# Is it a variant of Strong RSA assumption?

Informally, the hardness of RSA/Strong RSA assumption lies in the hardness of factoring a large composite number $N$ having two large primes as its factors. If RSA modulus $N$ is a prime number, then the system is trivially breakable.

But, what about this variant of the Strong RSA problem presented in Ben Lynn's PhD dissertation? Here it says, given $c$, it's hard to find a pair $(g,a)$ such that $c = g^a$. RSA modulus $N$ hasn't been talked about here.

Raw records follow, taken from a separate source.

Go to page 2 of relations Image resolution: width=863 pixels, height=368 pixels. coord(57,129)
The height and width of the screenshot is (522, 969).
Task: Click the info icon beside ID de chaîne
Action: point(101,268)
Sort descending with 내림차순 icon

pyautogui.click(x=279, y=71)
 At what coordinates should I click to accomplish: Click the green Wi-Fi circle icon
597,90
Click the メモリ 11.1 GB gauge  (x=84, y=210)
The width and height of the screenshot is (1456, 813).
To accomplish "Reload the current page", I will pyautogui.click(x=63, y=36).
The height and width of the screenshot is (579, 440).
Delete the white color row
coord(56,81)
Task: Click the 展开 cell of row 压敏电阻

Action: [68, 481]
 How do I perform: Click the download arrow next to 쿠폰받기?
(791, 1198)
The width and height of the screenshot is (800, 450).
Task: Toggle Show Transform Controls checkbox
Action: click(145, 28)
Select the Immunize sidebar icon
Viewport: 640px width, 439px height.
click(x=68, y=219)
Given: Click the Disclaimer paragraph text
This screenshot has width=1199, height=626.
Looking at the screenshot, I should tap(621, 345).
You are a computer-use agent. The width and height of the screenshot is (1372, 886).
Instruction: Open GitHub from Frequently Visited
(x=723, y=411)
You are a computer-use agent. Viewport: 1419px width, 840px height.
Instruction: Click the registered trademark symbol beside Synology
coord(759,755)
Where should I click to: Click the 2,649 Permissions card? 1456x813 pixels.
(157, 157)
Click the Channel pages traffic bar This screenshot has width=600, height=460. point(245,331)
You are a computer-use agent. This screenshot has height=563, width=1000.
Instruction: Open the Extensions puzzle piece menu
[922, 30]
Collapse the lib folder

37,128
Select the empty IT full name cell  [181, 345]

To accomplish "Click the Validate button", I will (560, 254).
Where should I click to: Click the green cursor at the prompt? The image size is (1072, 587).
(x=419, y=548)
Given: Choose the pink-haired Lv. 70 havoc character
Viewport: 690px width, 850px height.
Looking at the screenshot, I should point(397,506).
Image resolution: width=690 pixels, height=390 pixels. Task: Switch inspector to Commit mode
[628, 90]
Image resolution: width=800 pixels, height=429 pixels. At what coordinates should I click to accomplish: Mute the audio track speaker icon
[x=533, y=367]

Are the above two notions synonymous?

• What about just outputting $\:(c,\hspace{-0.04 in}1)\;$? $\;\;\;\;$ – user991 Jan 26 '15 at 11:46
• @RickyDemer That actually seems to be an error in Ben Lynn's PhD thesis: It talks about $a$ being chosen from $\mathbb Z_{r-1}^+$, which includes $1$. Therefore, the "strong RSA problem" as defined in the thesis is trivial. Do I miss something here? – yyyyyyy Jan 26 '15 at 11:49

The modulus $N$ is implicit in the group $\mathbb Z_N^\ast$ that $c$ and $g$ are chosen from. That is, in this context, $g^a$ is taken to mean "the residue class represented by $x^a\bmod N$ where $x$ denotes some representant of $g$'s residue class".
Therefore, when additionally requiring that $a\geq3$ and odd, this notion is equivalent to the strong RSA assumption as defined in Rivest's paper.